Mais même pour un disque du genre, One More Light n’est pas un bon disque. Le featuring de Kiiara, anecdotique, cache difficilement la misère qu’a été l’écriture de certaines chansons pour lesquelles Mike Shinoda a fait appel à de nombreux paroliers. Musicalement, Linkin Park n’a pris aucun risque et se contente de poncifs de l’électropop de club de plage sans jamais rendre ses compositions personnelles. Toutes les tentatives qui sortent un peu de ces carcans, comme le mélange dubstep/voix pitchées de "Nobody Can Save Me", sont un échec.
Linkin park elles sont passées où vos guitares dans votre nouvel album?
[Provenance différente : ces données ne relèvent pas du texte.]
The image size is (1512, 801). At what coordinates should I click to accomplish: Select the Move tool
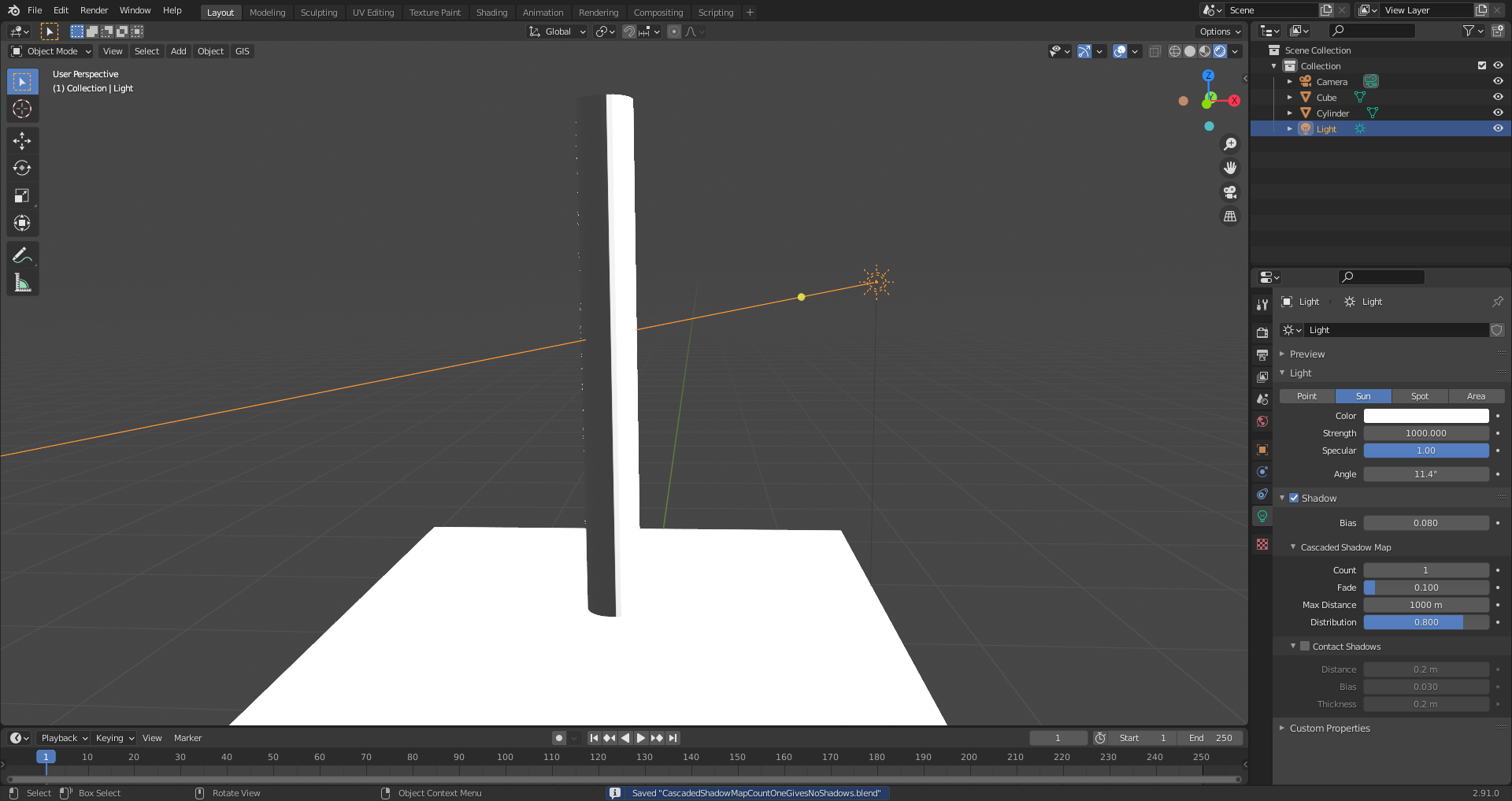pyautogui.click(x=22, y=139)
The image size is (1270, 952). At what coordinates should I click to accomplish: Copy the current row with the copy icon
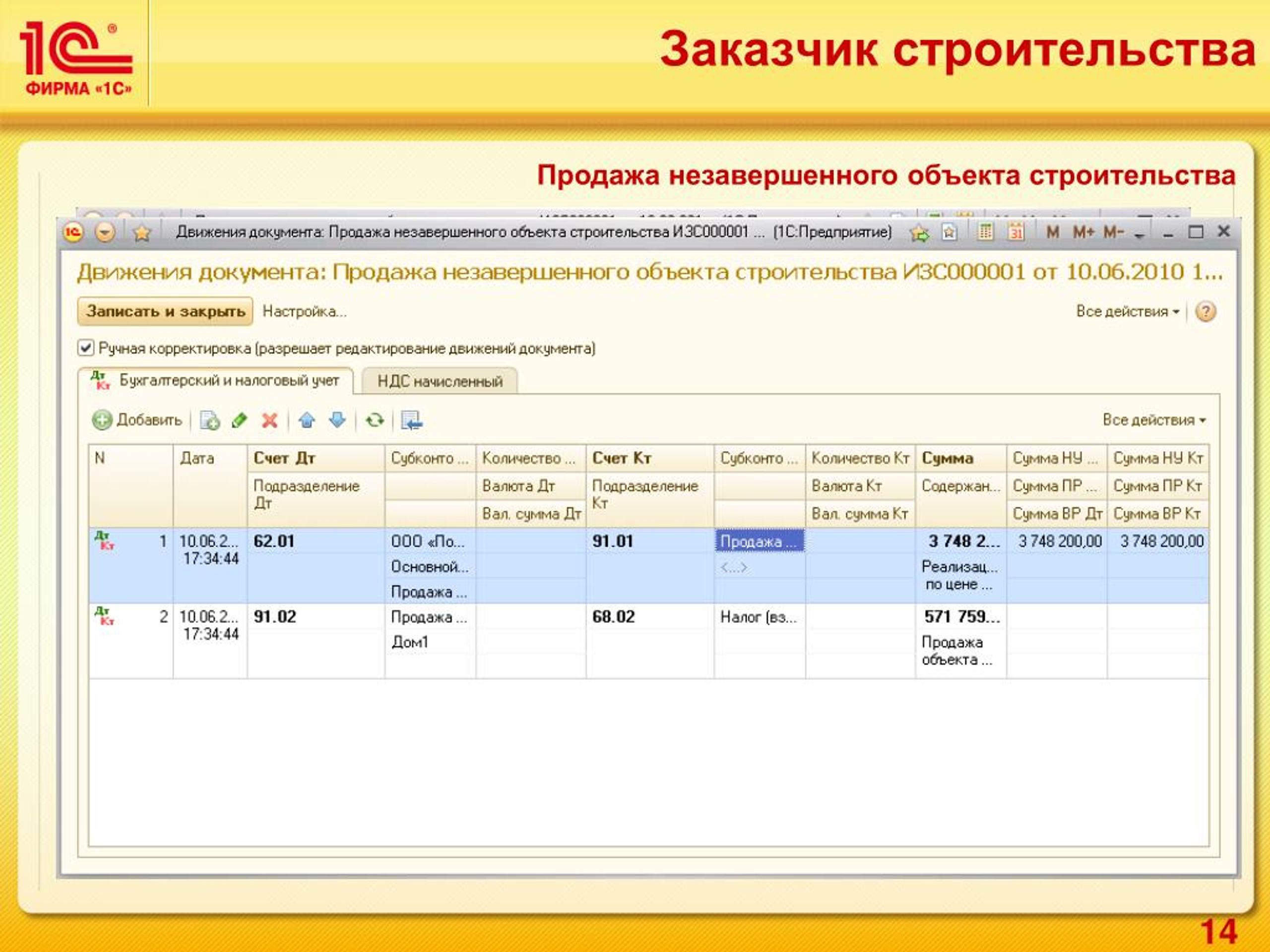point(209,420)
Où est passé le bon rock auquel vous nous avez habitué ?
— bang bang ?? (@sara_e14) 21 mai 2017
Et se pose, comme pour Paramore d’ailleurs, la question de l’intégration de ces nouvelles compositions à une setlist live. Aller cueillir de nouveaux fans est une chose, c’est tout le mal qu’on peut souhaiter à Linkin Park. Mais une fois en concert, que vont trouver ces nouveaux fans de la musique de Linkin Park ? Les récents concerts, et en particulier celui du 19 mai dernier au Chelsea de Las Vegas, se focalisent sur tout ce que Linkin Park a à offrir de plus pop dans son répertoire. Bonne nouvelle pour les néo-fans donc. En espérant que l’enchaînement "Burn It Down"/"The Catalyst" en ouverture fasse le bonheur du public du Hellfest et du Download…
A écouter sur un autre album qui ressemble beaucoup plus à Linkin Park que le nouvel album de Linkin Park, Crooked Teeth de Papa Roach : "Break The Fall" et "My Medication".